Le taux effectif de 36% sur un rendement fictif crée une situation où ton patrimoine s’érode lentement mais sûrement si tes investissements ne performent pas au-dessus d’un certain seuil. Et avec les marchés volatils que nous connaissons, c’est loin d’être garanti.
Comparaison avec d’autres juridictions européennes
L’Allemagne n’a pas d’impôt sur la fortune au niveau fédéral. L’Italie propose des régimes forfaitaires pour les nouveaux résidents fortunés. Le Portugal a longtemps offert des avantages fiscaux aux retraités et investisseurs étrangers. Même la Belgique, pourtant réputée pour sa fiscalité lourde, n’impose pas les plus-values mobilières pour les particuliers qui gèrent leur propre portefeuille.
Les Pays-Bas se démarquent, et pas en bien.
Que faire si tu es déjà résident néerlandais ?
Planifie. Sérieusement.
Si ton patrimoine est encore sous le seuil, profite de cette période pour explorer tes options.

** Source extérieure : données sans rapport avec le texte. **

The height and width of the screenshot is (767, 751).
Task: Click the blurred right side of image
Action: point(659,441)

Si tu le dépasses déjà, calcule le coût fiscal annuel réel et compare-le avec ce que tu paierais ailleurs, en tenant compte de tous les facteurs (qualité de vie, stabilité, accès aux marchés, etc.).

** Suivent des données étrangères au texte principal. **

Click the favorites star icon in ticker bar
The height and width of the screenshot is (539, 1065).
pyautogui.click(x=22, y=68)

Consulte un fiscaliste néerlandais compétent qui comprend les structures internationales. Pas un comptable local qui ne connaît que le système néerlandais. Tu as besoin de quelqu’un qui peut comparer les juridictions et concevoir une stratégie de sortie si nécessaire.
Considère les structures holding si tu as des participations entrepreneuriales significatives. Les Pays-Bas sont paradoxalement très attractifs pour les holdings internationales, même si le régime fiscal pour les particuliers est punitif. L’ironie est totale.
L’avenir du système néerlandais
Des réformes sont régulièrement discutées. Certains proposent d’abolir complètement la Box 3 et d’introduire une vraie taxation des plus-values réalisées. D’autres suggèrent d’augmenter le seuil d’exonération. Quelques voix marginales appellent même à supprimer l’impôt sur la fortune entièrement.
Mais honnêtement ? Ne retiens pas ton souffle. La culture fiscale néerlandaise valorise l’égalité et la redistribution. Le concept même qu’accumuler du capital puisse être légitime et ne pas justifier une taxation agressive est politiquement impopulaire.
Tant que cette mentalité prévaut, la pression fiscale sur les épargnants et investisseurs restera élevée.
Ressources officielles
Pour les informations officielles les plus récentes (et souvent denses), consulte directement le site de l’administration fiscale néerlandaise : https://www.belastingdienst.nl. Arme-toi de patience et d’un bon traducteur si ton néerlandais n’est pas au point.
Mon conseil final ? Les Pays-Bas peuvent être une étape dans ton parcours fiscal, mais rarement une destination permanente si la protection et la croissance de ton patrimoine sont des priorités. Garde tes options ouvertes. Reste mobile. Et surtout, ne laisse jamais un seul État décider seul de ton avenir financier. C’est exactement pour ça que j’ai créé Stateless.to : te donner les outils pour prendre ces décisions en connaissance de cause, sans propagande gouvernementale ni angélisme fiscal.